--- START ---

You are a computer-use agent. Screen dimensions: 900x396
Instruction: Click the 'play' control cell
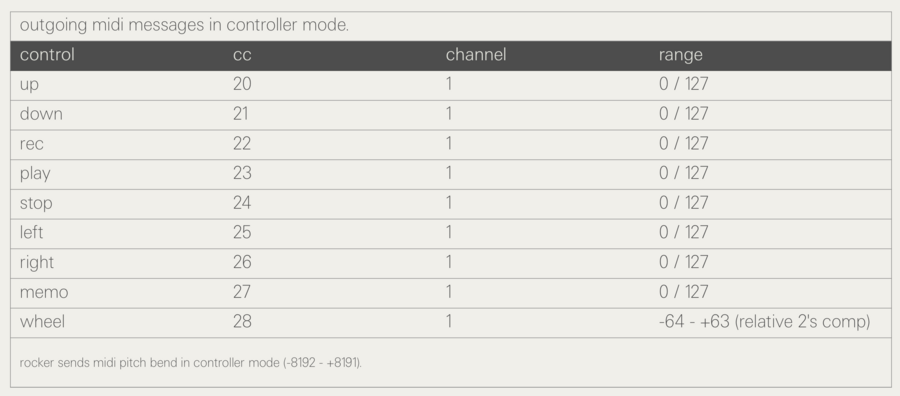35,173
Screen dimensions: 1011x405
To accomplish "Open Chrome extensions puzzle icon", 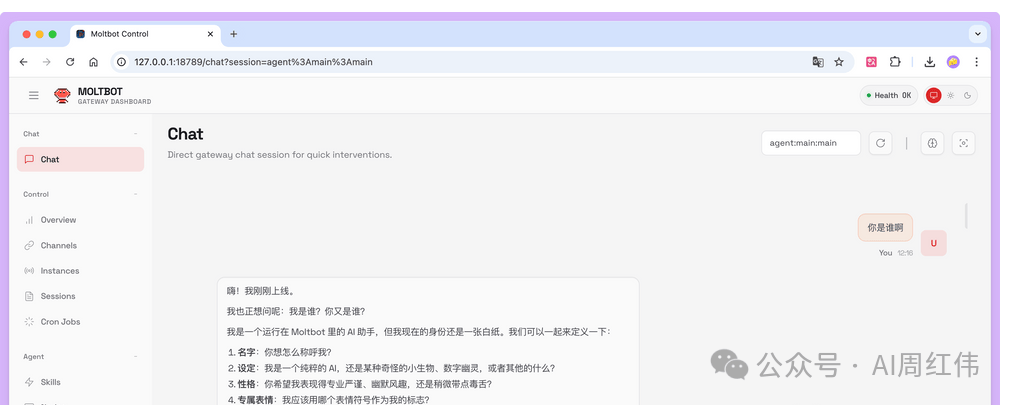I will 895,62.
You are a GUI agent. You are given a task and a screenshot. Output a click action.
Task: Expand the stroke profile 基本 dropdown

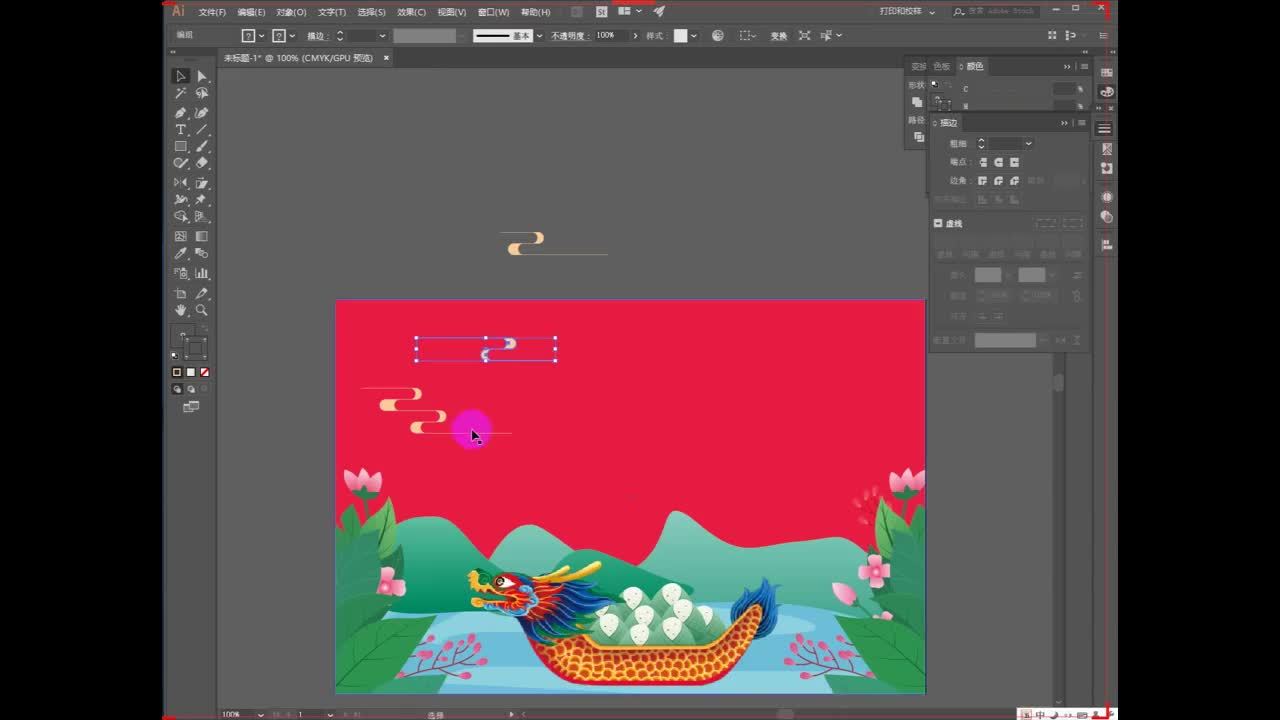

--- END ---

Tell how many lines above contain the word "agent". Nothing but the number is needed.

2